> _The task_
When writing out the entries below, keep only the lines from the line with "Where should I" to the line with "255x239 pixels.", both included, exactly as they are, and leave the pictures aside.
__________
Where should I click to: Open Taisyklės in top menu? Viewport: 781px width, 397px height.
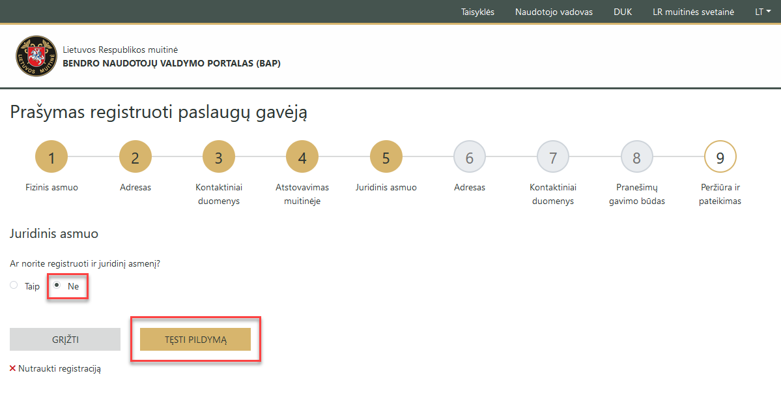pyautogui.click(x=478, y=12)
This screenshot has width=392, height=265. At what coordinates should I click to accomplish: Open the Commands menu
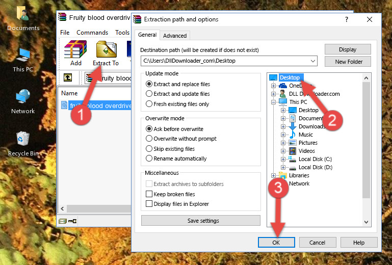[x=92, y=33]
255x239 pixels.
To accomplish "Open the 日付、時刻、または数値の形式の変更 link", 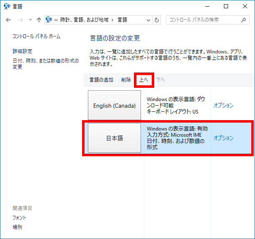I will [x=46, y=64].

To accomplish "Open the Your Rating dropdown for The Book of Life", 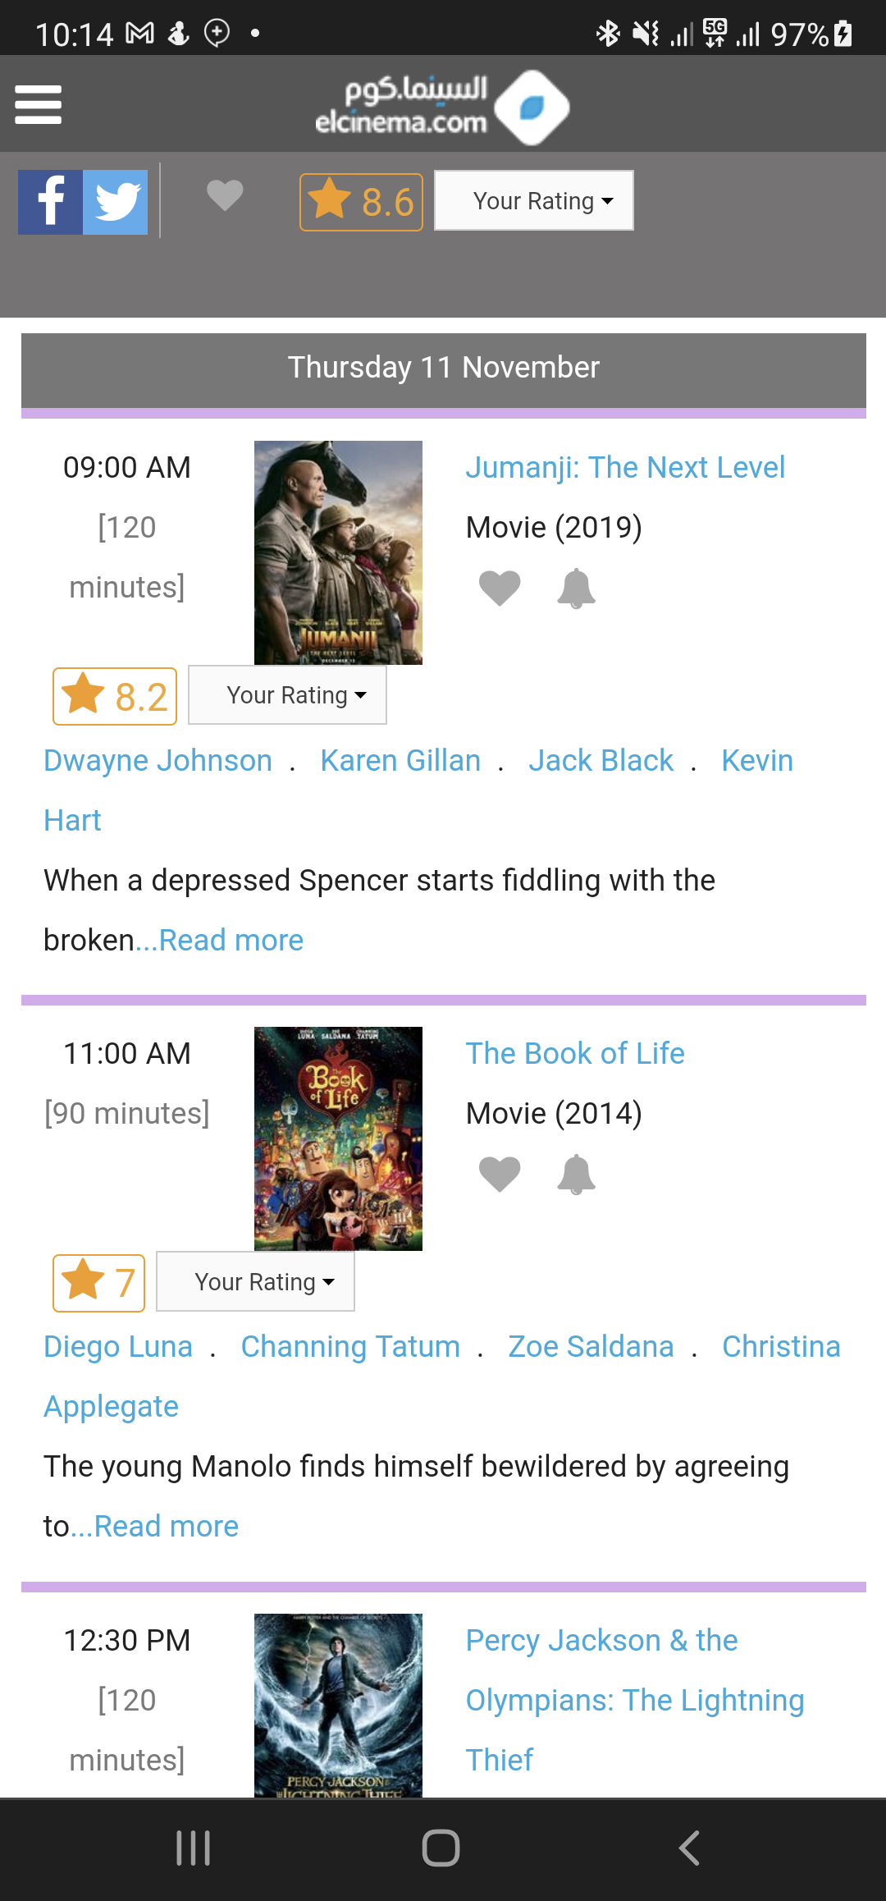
__________
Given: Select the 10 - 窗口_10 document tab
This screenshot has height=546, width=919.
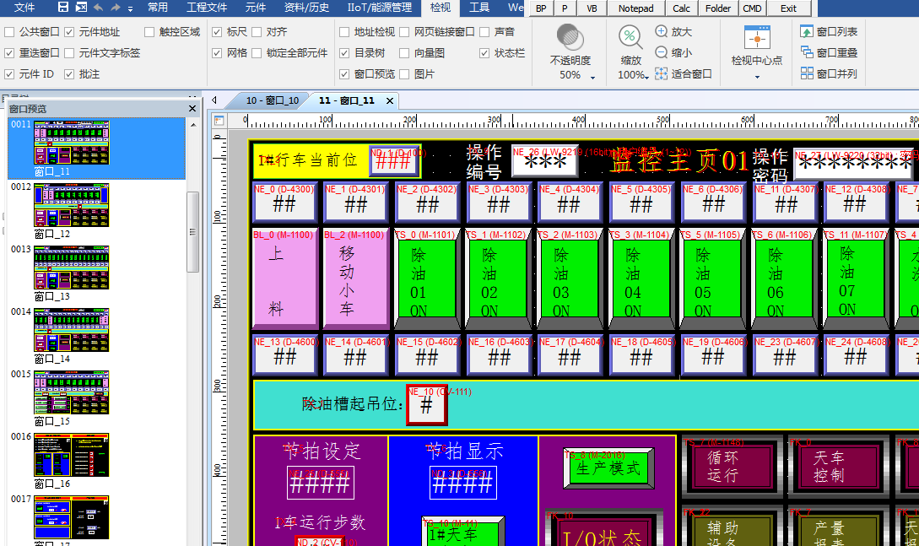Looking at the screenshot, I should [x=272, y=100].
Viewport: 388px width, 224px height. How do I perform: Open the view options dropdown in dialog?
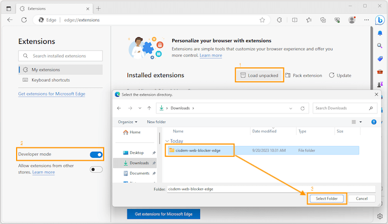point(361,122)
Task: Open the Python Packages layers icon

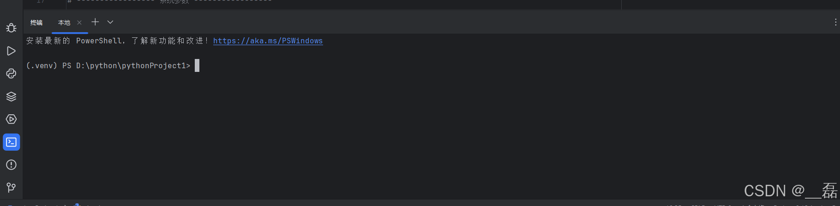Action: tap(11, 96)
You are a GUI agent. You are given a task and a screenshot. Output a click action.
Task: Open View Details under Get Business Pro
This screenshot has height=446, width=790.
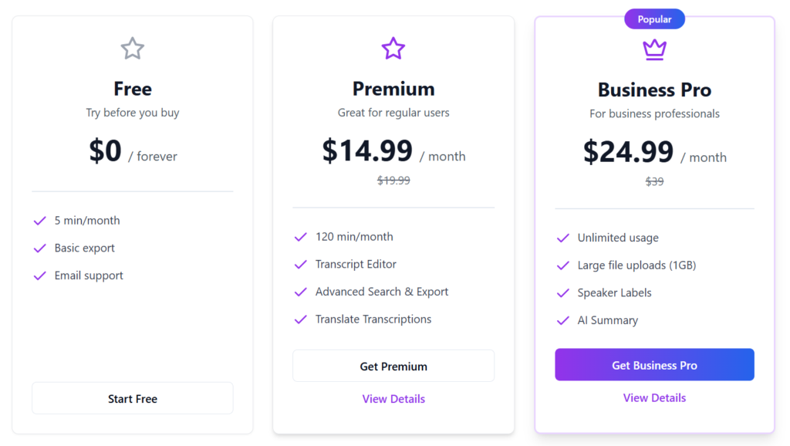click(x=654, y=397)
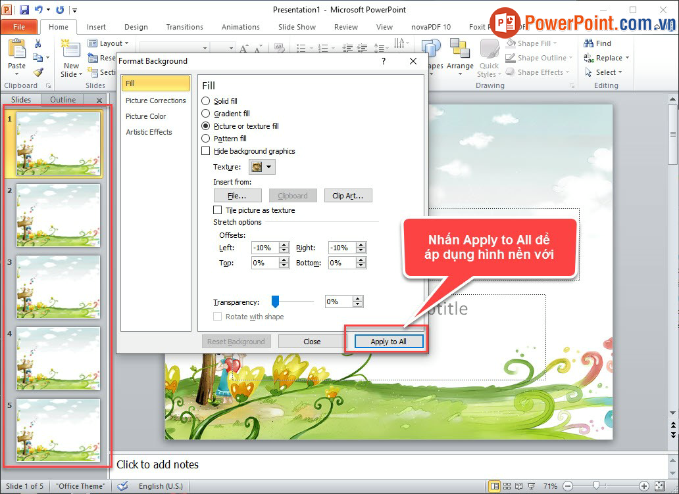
__________
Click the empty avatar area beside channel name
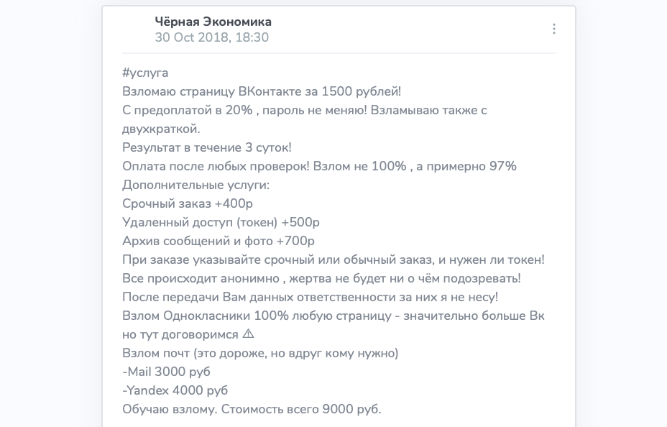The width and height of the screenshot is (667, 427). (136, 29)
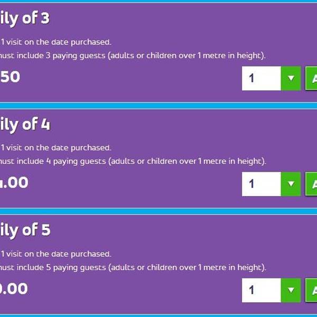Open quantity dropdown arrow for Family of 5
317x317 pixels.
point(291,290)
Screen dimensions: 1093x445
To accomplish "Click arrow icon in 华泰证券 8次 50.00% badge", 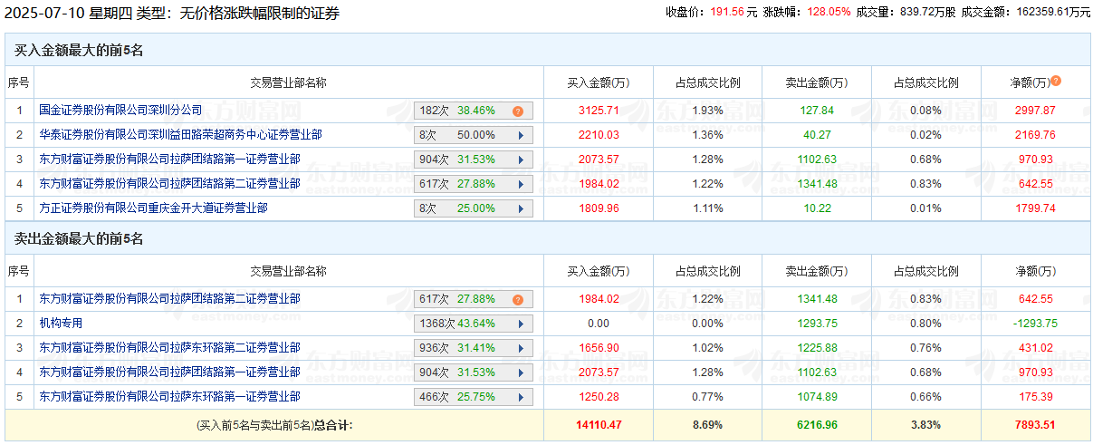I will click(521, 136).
__________
> _Answer box_
Where should I click to: Open Taisyklės in top menu? Viewport: 781px width, 397px height.
pyautogui.click(x=478, y=12)
This screenshot has width=392, height=265. At what coordinates should I click to accomplish: Open the Commands menu
[x=92, y=33]
255x239 pixels.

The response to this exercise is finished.